/---

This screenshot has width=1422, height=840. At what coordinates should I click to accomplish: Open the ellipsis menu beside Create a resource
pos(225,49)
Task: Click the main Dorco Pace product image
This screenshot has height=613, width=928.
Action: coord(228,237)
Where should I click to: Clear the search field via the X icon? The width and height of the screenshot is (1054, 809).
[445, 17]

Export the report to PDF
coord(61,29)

\---
/---

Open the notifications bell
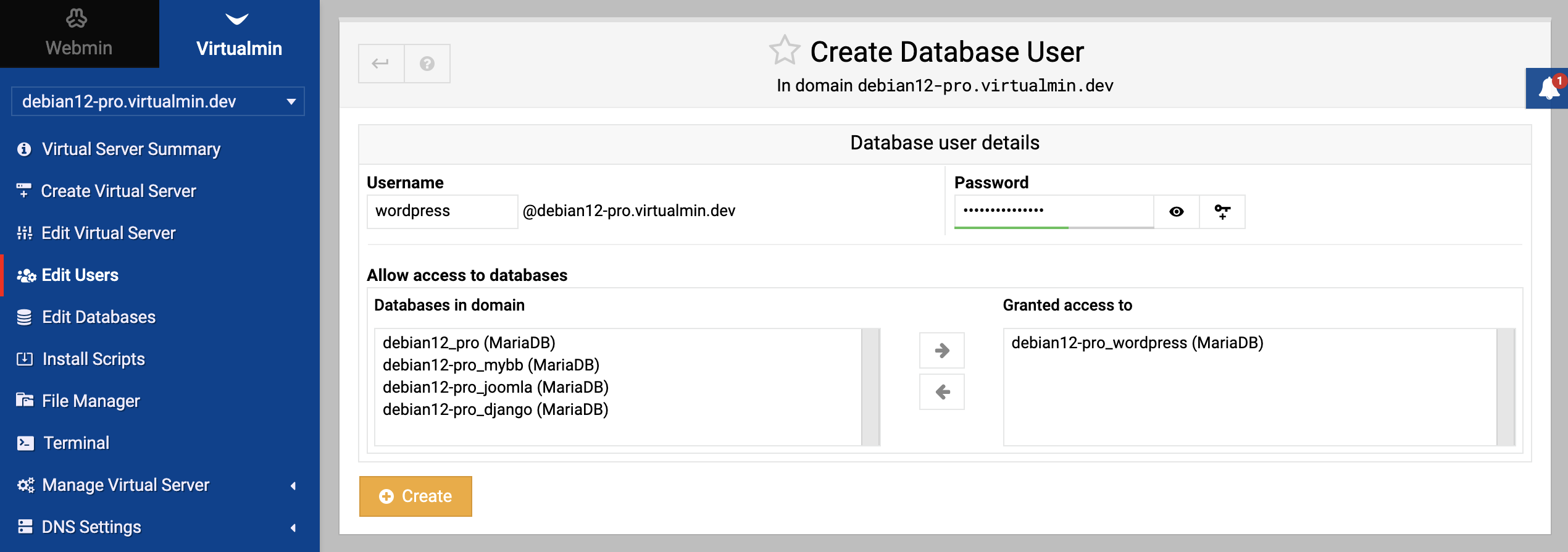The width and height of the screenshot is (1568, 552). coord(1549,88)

\---
/---

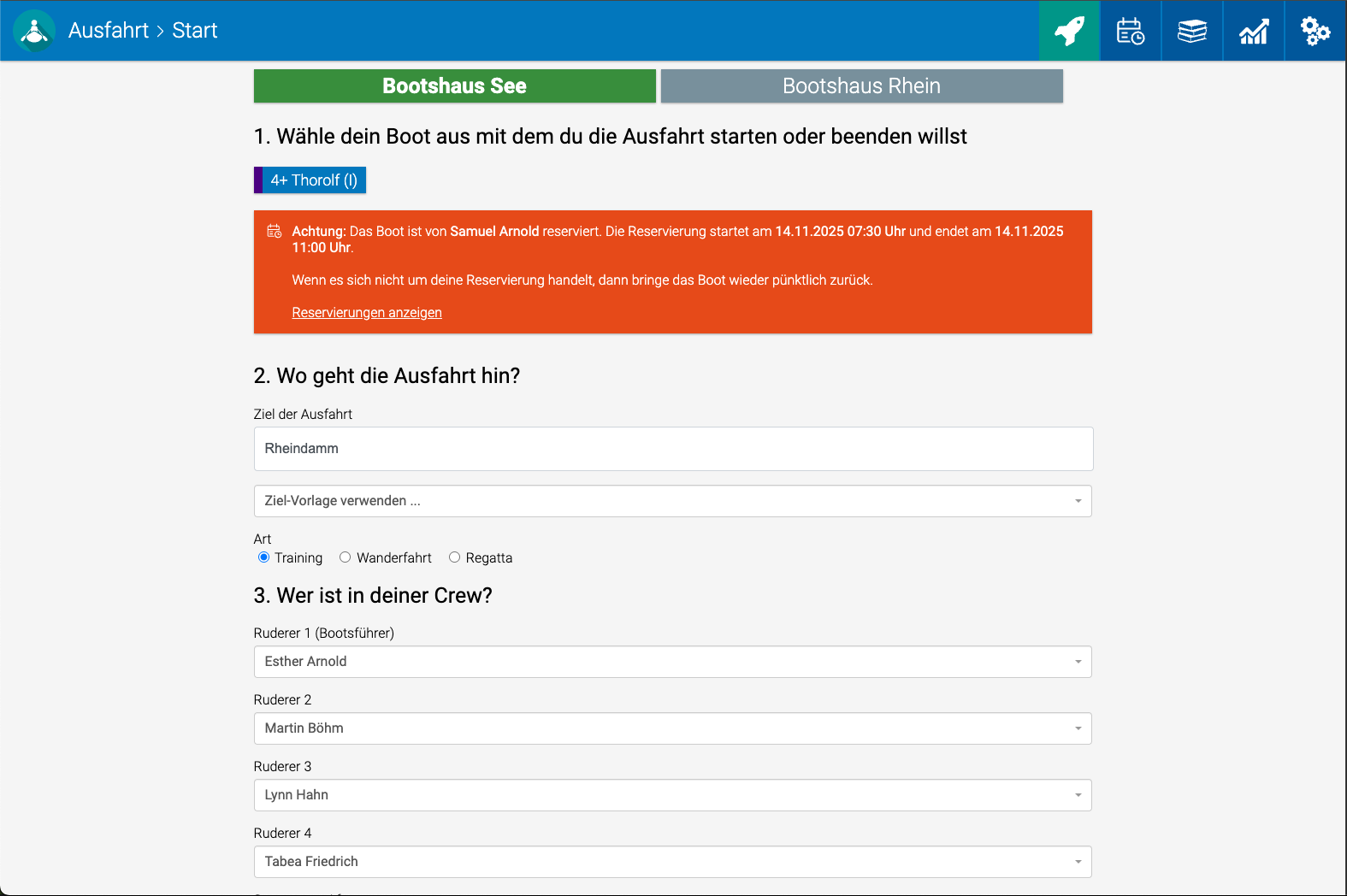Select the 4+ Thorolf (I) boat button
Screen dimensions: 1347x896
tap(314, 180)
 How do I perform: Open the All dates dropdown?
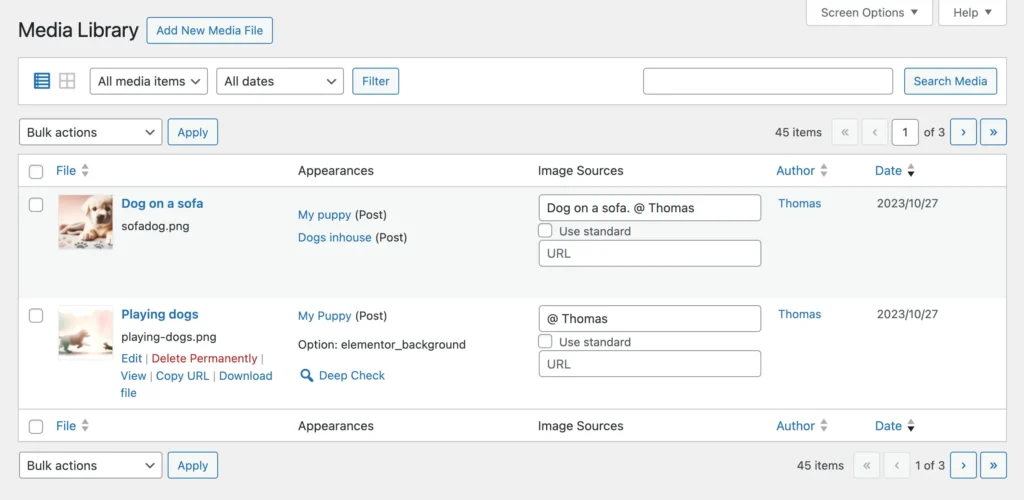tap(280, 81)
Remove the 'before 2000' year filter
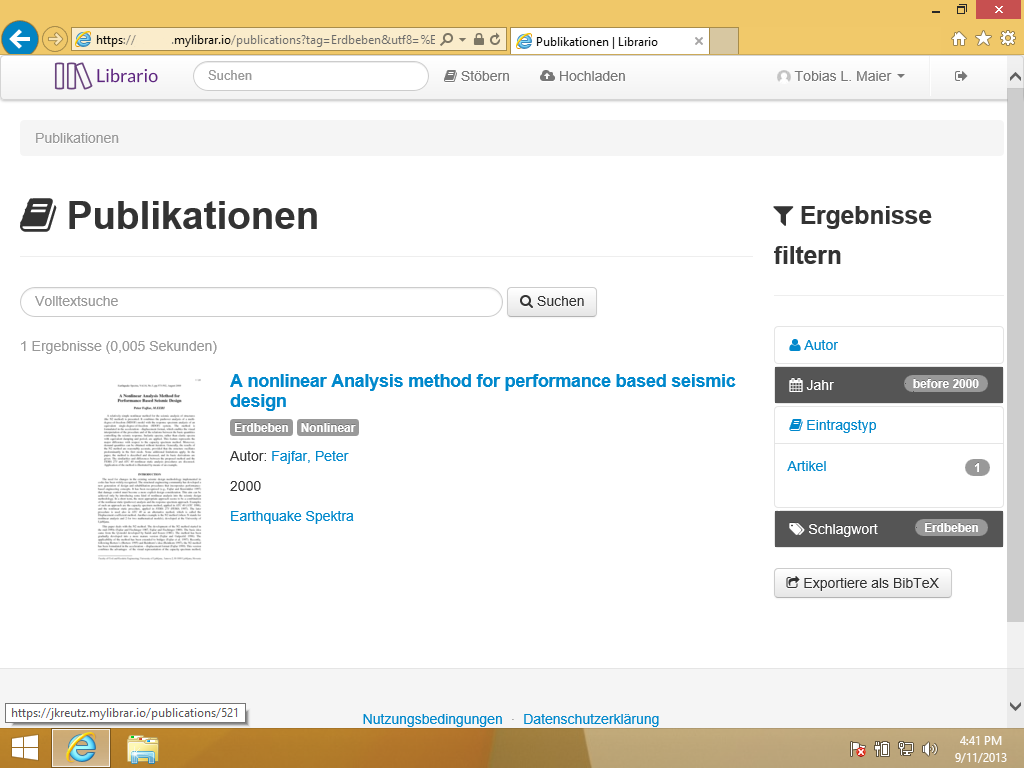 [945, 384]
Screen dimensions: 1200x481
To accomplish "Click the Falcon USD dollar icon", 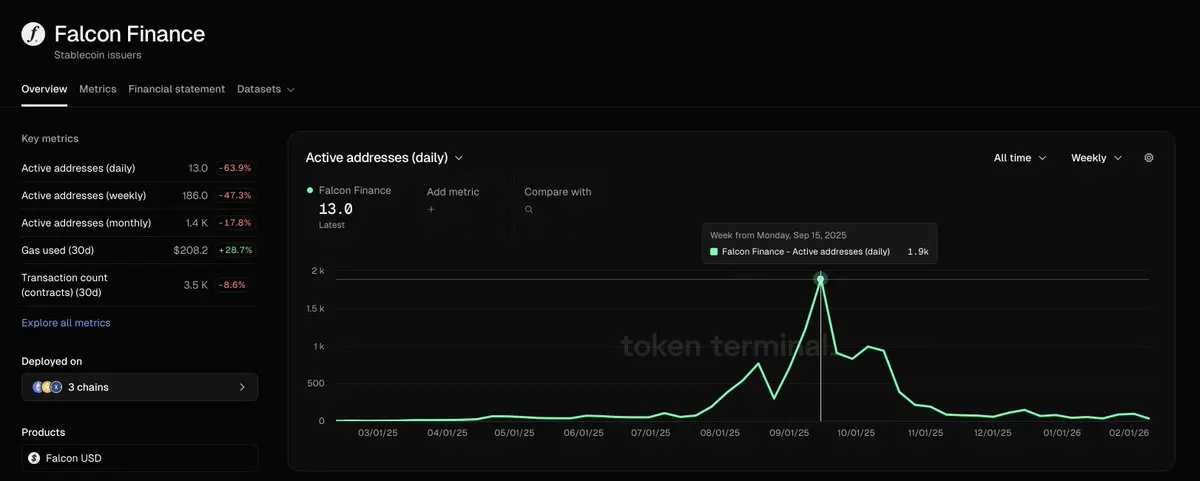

\---

Start with the line with "Screen dimensions: 1200x481" in the listing above and stop after the line with "the Falcon USD". Write out exactly the lines in that stretch and no others, without pictures.

# [Response]
Screen dimensions: 1200x481
To accomplish "Click the Falcon USD dollar icon", 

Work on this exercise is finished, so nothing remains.